Не знаю, насколько складно все это у меня сказалось на собрании, однако следом и у других развязались языки. Вспомнили ему и корову, и дом из липы, и напрасные поклепы на сельсовет, на райком, а та самая бойкая востроглазая и круглая, как репка, Фекла, которая налетела в поле на Бардасова, теперь с неменьшим пылом налетела и на Казанкова. Оказалось, что она заведует здешней фермой, на ферме работает жена Казанкова, и вот Фекла корит его, что на жену его стыдно смотреть, в одних рясках ходит, а ты, мол, все деньги у нее отымаешь! И вот вроде бы говорила-то она все вещи бытовые, домашние, но так яростно, что все высокие слова перед ее выступлением как-то поблекли. В самом деле, если от Казанкова «отказались» даже сыновья, то что тут и говорить!
Но вот чего я никак не мог дождаться: при всех обличениях ни один не сказал, не внес предложения исключить Казанкова из партии. Хотя я перед собранием и толковал об этом с бригадиром, но Яковлев как-то неопределенно поддакивал, а теперь и вовсе молчал, тупо склонив лысую голову. И как было не вспомнить мне Владимирова!
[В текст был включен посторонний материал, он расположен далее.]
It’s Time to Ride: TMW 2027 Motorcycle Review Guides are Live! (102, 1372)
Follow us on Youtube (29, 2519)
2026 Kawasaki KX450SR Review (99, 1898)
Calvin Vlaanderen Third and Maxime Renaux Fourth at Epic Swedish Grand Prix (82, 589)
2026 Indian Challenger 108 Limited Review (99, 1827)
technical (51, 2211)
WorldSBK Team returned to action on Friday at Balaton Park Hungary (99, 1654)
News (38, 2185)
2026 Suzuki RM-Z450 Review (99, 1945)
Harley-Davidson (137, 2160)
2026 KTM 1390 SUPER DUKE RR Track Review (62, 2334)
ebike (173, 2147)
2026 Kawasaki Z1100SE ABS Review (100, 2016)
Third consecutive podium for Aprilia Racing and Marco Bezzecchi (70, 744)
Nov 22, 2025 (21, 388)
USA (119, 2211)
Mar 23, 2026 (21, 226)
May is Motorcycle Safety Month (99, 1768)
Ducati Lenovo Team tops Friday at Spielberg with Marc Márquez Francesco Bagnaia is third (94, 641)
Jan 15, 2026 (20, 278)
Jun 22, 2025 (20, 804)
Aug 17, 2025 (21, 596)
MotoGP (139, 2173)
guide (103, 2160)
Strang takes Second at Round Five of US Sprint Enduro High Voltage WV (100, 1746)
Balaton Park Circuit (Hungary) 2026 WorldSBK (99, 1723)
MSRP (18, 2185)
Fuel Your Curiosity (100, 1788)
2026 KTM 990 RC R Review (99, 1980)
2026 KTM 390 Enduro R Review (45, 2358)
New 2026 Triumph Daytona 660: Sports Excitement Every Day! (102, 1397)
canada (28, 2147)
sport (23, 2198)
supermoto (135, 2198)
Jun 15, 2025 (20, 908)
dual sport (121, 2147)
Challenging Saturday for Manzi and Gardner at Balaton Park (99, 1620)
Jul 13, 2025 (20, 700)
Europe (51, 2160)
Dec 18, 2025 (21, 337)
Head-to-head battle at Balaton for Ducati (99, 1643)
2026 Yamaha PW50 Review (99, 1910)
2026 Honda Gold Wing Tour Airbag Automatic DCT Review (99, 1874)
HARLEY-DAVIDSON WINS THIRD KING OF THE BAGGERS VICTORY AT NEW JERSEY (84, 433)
Привычку сельских чувашей не выносить сор из избы, не ронять своих земляков в глазах посторонних, пусть даже этот земляк достоин самой суровой кары.
Владимиров называет в шутку «хамыръялизмом», от слова хамыръялизм, то есть односельчане, земляки. Видно, это землячество и тут давало себя знать. Потеряв надежду дождаться решительного слова от бригадира, я стал весьма недвусмысленно поглядывать на Гордея Порфирьевича, и тот, конечно, понял меня, что я жду, но молчал. Выручила меня все та же Фекла. Когда я, потеряв всякое терпение, спросил, что же мы будем делать, какое примем решение, она бойко оттараторила:
– Да какое решение, выгнать, вот и все решение!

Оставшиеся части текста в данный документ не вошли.